Schneiderman falls on his sword
Late this afternoon, The New Yorker published a shocker of a story written by two of teh best journos alive today, Jane Mayer and Ronan Farrow:
As his prominence as a voice against sexual misconduct has risen, so, too, has the distress of four women with whom he has had romantic relationships or encounters. They accuse Schneiderman of having subjected them to nonconsensual physical violence. All have been reluctant to speak out, fearing reprisal. But two of the women, Michelle Manning Barish and Tanya Selvaratnam, have talked to The New Yorker on the record, because they feel that doing so could protect other women. They allege that he repeatedly hit them, often after drinking, frequently in bed and never with their consent. Manning Barish and Selvaratnam categorize the abuse he inflicted on them as “assault.” They did not report their allegations to the police at the time, but both say that they eventually sought medical attention after having been slapped hard across the ear and face, and also choked. Selvaratnam says that Schneiderman warned her he could have her followed and her phones tapped, and both say that he threatened to kill them if they broke up with him. (Schneiderman’s spokesperson said that he “never made any of these threats.”)
The details are jaw-droppingly odious; if true, they paint Schneiderman as a criminal.
Schneiderman is, of course, investigating numerous matters concerning former reality-show host Donald Trump and his associates, and he does not want any harm to come to the integrity of these probes, so he immediately did the right thing.
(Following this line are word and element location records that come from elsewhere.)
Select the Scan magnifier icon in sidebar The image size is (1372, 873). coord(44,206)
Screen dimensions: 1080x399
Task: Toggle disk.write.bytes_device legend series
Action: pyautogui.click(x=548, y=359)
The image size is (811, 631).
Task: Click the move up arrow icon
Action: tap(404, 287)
New York Attorney General Eric Schneiderman announced his resignation late Monday night, hours after he was accused of physically abusing four women in an article published by the New Yorker.
Schneiderman said he continued to “strongly contest” the allegations, which included women saying that he choked and slapped them, but felt they would prevent him from his work as the top law enforcement official in New York state.
“In the last several hours, serious allegations, which I strongly contest, have been made against me,” he said in a statement Monday. “While these allegations are unrelated to my professional conduct or the operations of the office, they will effectively prevent me from leading the office’s work at this critical time. I therefore resign my office, effective at the close of business on May 8, 2018.”
The selection of a successor falls to New York’s famously contentious and — well, controversial (google Sheldon Silver and Joseph Bruno if you don’t catch my meaning) — legislature.